I have always thought I am a better discretionary investor than I am. I think I can predict where the market is headed. I think I know which investing styles will work best going forward. When I look back at the current crisis, I am pretty convinced that I saw it coming and that I could have sold at the top and then bought back at the bottom. Of course, none of that is actually true. And that is why I ultimately became a quant. The most important thing that happened to me in my investment career was my recognition that I am not able to control my emotions and biases, so my only solution is to run an investment strategy that limits their impact.

But despite the fact that I am a big believer in quant investing, I think all of us who are quants can sometimes fall into the trap of thinking that the way we do things is the only way. The possibility that an emotional human being who is negatively impacted by a myriad of biases could possibly do better than our computerized, emotion-free strategies is just not something we can fathom.

But I think that oversimplifies the problem.

Although I am just as strong a believer in quantitative strategies today as I was when I first started running them, the argument for quant is not as cut and dry as I think it is. Like most things in investing, this is a coin that has two sides.

The recent market decline related to COVID-19 showed off some of the great strengths of quant strategies, but also highlighted some of their weaknesses, so I thought now might be an interesting time to look at both sides of the argument.

Here are some thoughts on the plusses and minuses of a quant strategy relative to a discretionary one.

Quant Strategies Eliminate Emotion

Human beings are not built to be good investors. We have survived as a species due to our focus on fear and our aversion to risk, but that leads us to panic at the absolute worst times. We also have a tendency to get greedy during market rallies and add risk when we should be doing the opposite. Essentially, we are programmed to do the opposite of what we should.

And all of us tend to think this applies to everyone but ourselves. I know I certainly do. But the truth of the matter is understanding your biases doesn’t fix them. There is no way to train them out of you.

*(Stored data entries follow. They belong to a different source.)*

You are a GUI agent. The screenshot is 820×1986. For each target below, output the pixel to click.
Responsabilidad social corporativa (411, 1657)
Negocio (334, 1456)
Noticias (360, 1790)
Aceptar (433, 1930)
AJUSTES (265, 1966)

If I ever need to be reminded of this personally, a period of market panic will usually do it. And this period was no different. I usually keep a small position in my personal account in a tail risk type strategy. I don’t do that because I think the market is going to fall. I have learned I can’t predict that. I do it because I have learned that as a money manager, my life is heavily leveraged to the stock market. When the market falls, my income goes down, the value of my business goes down, and my portfolio goes down. For me, keeping a tail risk position helps me to hedge some of that risk.

What I did not do with my tail risk position is put in place a quantitative system that would determine if and when I would sell it. When the Coronavirus hit, this position did exactly what it was supposed to do. But once the S&P 500 was down 15% or so, market timer Jack reared his ugly head and I decided to eliminate the position and take profits, which meant I didn’t hold it when the major part of the decline came. Instead of focusing on the reason I had the strategy in the first place, which was as a hedge against a major market event, I decided I could call the bottom and got rid of my tail risk hedge right before one of the best performing periods ever for those types of strategies.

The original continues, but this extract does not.